• **PROBLEM TO SOLVE**: Print the first line of the data below and every one after it, through the line containing "2025年11月 (11, 1213)", exactly as written.
--- EXCERPTED RECORDS Enclosed Below ---
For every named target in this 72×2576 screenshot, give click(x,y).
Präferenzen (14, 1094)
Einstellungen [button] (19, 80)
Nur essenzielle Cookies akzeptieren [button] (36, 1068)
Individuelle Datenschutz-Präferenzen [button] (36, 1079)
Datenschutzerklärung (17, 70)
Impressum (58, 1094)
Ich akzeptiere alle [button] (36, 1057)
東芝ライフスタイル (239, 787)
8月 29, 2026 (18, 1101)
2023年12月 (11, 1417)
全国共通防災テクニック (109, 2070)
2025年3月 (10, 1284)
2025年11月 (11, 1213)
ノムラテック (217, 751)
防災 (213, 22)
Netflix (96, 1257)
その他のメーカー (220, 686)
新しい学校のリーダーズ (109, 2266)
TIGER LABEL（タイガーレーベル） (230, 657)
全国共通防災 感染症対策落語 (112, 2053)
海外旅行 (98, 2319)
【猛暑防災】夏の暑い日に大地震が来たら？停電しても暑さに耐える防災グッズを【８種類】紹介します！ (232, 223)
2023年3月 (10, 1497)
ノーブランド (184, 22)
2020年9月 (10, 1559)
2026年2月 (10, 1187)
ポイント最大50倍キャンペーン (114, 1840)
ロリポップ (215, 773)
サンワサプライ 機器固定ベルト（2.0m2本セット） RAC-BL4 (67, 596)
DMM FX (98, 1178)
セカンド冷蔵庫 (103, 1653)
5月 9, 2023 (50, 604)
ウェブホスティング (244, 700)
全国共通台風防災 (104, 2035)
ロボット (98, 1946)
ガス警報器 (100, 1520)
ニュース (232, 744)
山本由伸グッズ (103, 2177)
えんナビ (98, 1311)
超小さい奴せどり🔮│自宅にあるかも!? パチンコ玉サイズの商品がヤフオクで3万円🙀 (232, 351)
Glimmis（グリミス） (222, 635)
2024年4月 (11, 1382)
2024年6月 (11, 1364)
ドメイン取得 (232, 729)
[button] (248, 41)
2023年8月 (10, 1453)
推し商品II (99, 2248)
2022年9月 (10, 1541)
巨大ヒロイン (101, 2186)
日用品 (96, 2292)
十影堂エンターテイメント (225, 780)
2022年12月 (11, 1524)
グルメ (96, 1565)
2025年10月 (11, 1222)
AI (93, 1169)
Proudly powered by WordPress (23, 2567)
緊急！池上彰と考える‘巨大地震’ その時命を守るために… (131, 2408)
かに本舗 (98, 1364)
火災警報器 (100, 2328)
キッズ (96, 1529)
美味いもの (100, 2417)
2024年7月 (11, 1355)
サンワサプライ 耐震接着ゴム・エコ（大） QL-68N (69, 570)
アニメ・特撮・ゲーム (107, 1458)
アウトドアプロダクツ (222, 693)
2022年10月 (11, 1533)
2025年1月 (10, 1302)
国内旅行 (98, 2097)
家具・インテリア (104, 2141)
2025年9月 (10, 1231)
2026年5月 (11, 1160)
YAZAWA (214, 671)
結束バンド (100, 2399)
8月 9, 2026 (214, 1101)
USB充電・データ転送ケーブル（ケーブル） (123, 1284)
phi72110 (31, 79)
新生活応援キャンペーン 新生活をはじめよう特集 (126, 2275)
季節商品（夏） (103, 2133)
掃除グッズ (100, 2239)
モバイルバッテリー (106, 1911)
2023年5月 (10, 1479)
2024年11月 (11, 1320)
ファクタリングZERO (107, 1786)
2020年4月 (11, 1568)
--- End of Enclosed EXCERPTED RECORDS ---
• **TASK RESULT**:
For every named target in this 72×2576 screenshot, give click(x,y).
Präferenzen (14, 1094)
Einstellungen [button] (19, 80)
Nur essenzielle Cookies akzeptieren [button] (36, 1068)
Individuelle Datenschutz-Präferenzen [button] (36, 1079)
Datenschutzerklärung (17, 70)
Impressum (58, 1094)
Ich akzeptiere alle [button] (36, 1057)
東芝ライフスタイル (239, 787)
8月 29, 2026 (18, 1101)
2023年12月 (11, 1417)
全国共通防災テクニック (109, 2070)
2025年3月 (10, 1284)
2025年11月 (11, 1213)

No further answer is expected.